■ **Data extracts**
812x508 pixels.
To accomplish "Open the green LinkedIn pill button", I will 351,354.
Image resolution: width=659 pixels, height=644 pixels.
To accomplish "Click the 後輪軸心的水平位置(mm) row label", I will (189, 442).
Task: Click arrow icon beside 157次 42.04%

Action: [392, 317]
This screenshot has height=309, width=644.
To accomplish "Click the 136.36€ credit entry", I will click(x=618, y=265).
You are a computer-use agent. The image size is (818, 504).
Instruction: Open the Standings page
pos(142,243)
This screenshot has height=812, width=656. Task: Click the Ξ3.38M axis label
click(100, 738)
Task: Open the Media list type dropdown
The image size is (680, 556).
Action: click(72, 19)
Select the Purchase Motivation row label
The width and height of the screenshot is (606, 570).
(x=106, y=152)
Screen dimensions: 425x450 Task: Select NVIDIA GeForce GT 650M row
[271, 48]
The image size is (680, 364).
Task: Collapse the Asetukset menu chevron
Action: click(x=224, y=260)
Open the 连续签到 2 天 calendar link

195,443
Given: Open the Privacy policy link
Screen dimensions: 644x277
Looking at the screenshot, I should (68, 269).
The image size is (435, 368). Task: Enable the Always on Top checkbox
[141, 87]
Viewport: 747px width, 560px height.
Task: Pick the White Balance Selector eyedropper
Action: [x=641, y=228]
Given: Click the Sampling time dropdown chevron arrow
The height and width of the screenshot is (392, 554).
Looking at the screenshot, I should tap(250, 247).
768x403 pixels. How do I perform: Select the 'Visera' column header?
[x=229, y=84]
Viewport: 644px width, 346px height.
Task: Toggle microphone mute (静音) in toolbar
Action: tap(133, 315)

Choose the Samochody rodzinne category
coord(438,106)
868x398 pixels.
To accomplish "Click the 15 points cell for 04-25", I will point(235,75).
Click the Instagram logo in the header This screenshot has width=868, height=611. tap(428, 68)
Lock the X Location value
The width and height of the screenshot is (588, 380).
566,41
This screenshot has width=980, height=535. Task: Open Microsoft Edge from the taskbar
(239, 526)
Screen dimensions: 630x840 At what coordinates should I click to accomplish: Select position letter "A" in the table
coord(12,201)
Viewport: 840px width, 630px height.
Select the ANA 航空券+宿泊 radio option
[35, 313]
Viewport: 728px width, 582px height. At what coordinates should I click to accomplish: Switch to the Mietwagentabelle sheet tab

■ **Task to carry out**
Each line from the one containing "Task: Open the Media list type dropdown" to the final line above should be written out exactly; please omit the others.

■ **Response to the task**
Task: Open the Media list type dropdown
The image size is (680, 556).
Action: click(72, 19)
Select the Purchase Motivation row label
The width and height of the screenshot is (606, 570).
(x=106, y=152)
Screen dimensions: 425x450 Task: Select NVIDIA GeForce GT 650M row
[271, 48]
The image size is (680, 364).
Task: Collapse the Asetukset menu chevron
Action: click(x=224, y=260)
Open the 连续签到 2 天 calendar link

195,443
Given: Open the Privacy policy link
Screen dimensions: 644x277
Looking at the screenshot, I should (68, 269).
The image size is (435, 368). Task: Enable the Always on Top checkbox
[141, 87]
Viewport: 747px width, 560px height.
Task: Pick the White Balance Selector eyedropper
Action: [x=641, y=228]
Given: Click the Sampling time dropdown chevron arrow
The height and width of the screenshot is (392, 554).
Looking at the screenshot, I should tap(250, 247).
768x403 pixels. How do I perform: Select the 'Visera' column header?
[x=229, y=84]
Viewport: 644px width, 346px height.
Task: Toggle microphone mute (静音) in toolbar
Action: tap(133, 315)

Choose the Samochody rodzinne category
coord(438,106)
868x398 pixels.
To accomplish "Click the 15 points cell for 04-25", I will point(235,75).
Click the Instagram logo in the header This screenshot has width=868, height=611. tap(428, 68)
Lock the X Location value
The width and height of the screenshot is (588, 380).
566,41
This screenshot has width=980, height=535. Task: Open Microsoft Edge from the taskbar
(239, 526)
Screen dimensions: 630x840 At what coordinates should I click to accomplish: Select position letter "A" in the table
coord(12,201)
Viewport: 840px width, 630px height.
Select the ANA 航空券+宿泊 radio option
[35, 313]
Viewport: 728px width, 582px height. At what coordinates should I click to accomplish: Switch to the Mietwagentabelle sheet tab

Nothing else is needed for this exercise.